Веревочная лестница | страница 41
Знал ли «певец Москвы» Петр Дмитриевич Боборыкин, что придуманный им еще в 60-е годы ХIХ века неологизм «интеллигенция» перейдет в другие языки на правах таких чисто русских слов, как «водка», «спутник», «перестройка»? И думал ли он, обозначая этим словом человека с «идеями» – литератора, профессора, чиновника, журналиста, – то есть «мыслящую, просвещенную, образованную часть общества», что споры о том, «нужна-не нужна», «плоха-хороша», «спасла-погубила» Россию интеллигенция (да и кто он такой – истинный интеллигент?), будут сотрясать Россию почти полтора века?
Сколько было сломано копий еще при советской власти, чтобы доказать, что интеллигенция есть только в России; в то время как у них, на Западе только интеллектуалы и профессионалы, а у нас – и «говорящая совесть», и «вина перед народом», и «благородное служение». Помните: «Для меня слесарь, тонко чувствующий Чайковского и Рафаэля, или крестьянин, никогда не выезжавший за околицу своей родной деревеньки, но с мудрым прищуром понимающий жизнь точнее, чем иной профессор с двумя верхними, более истинный интеллигент». Или потом: «Есть лица традиционно не производящих профессий. Есть люди с нравственными принципами, которые для них будут всегда дороже физиологических потребностей. Есть люди, которые чувствуют себя неважно, если они не думают о благе ближнего больше, чем о своем или своей семьи».
И где-то в промежутке появляются «полуобразованцы», «ответственность за подготовку кровавого Октября 17-го», споры о том, что можно и как было нужно, демонстративные выходы из интеллигенции, как из партии, либералы и радикалы, обидное словечко «совок», тут же нацепленное язвительным Александром Генисом на советского интеллигента (в его опозоренном варианте Васисуалия Лоханкина) и многое, многое другое.
Однако все это долго носило достаточно абстрактный, отвлеченный характер ничего не решающего, но берущего почему-то за душу спора о смысле жизни (или будущем России, или русском характере, или о том, как быть с евреями, как, впрочем, и о других очень интересных вещах), пока радостно поддержавшая демократические реформы интеллигенция не поняла окончательно, что ее, кажется, использовали, использовали и выбросили за борт жизни, и она реально не нужна в том то ли наступившем, то ли наступающем, то ли вот-вот наступящем на Россию рынке.

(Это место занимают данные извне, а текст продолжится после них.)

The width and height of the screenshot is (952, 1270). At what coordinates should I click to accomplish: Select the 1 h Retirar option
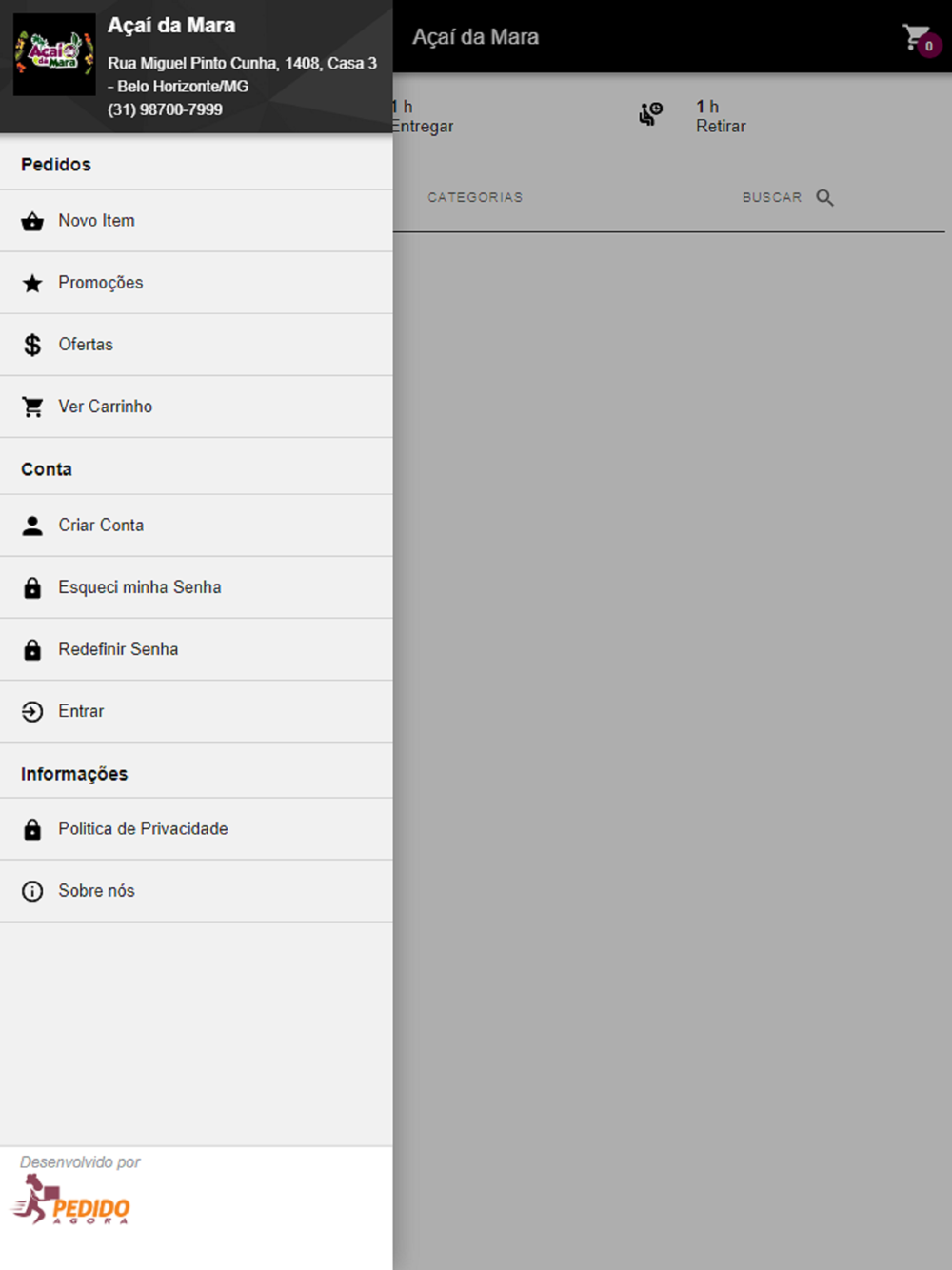(721, 116)
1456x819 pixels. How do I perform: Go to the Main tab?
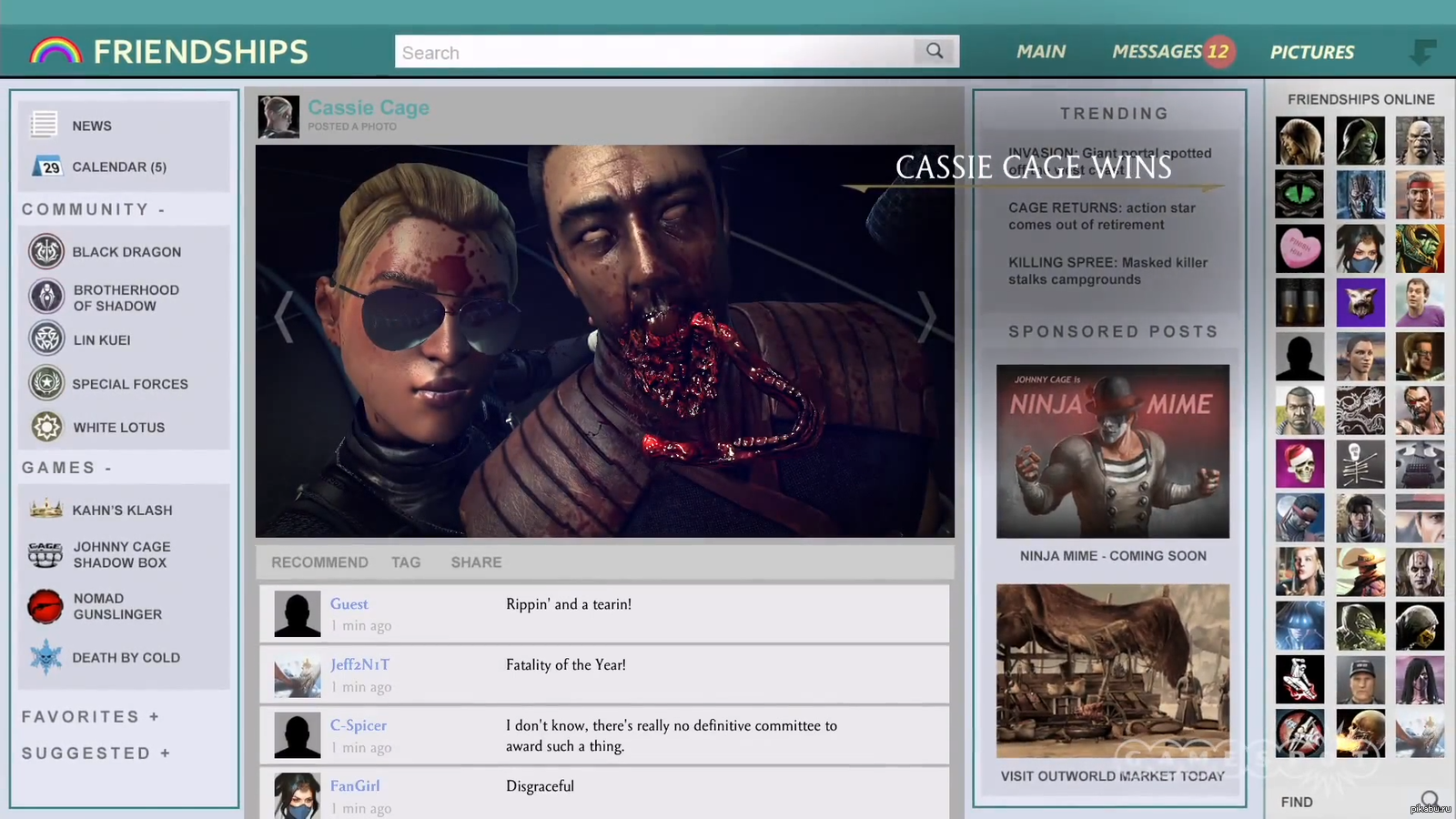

Не нужна и не интересна никому. В том числе и себе. Ибо «жить духом», читать и спорить с упоением, ходить на все выставки и концерты, вдохновенно ругать бездарную, бессовестную советскую власть, которая платила унизительно низкие совковые зарплаты («Вы знаете, сколько получает врач в Бруклинской больнице для бедных?» – вопрос середины 70-х), было можно, но вот жить (как духовно, так и материально) на десятом году перестройки и на третьем году ельцинских реформ – нельзя, потому что не получается. Просто невозможно.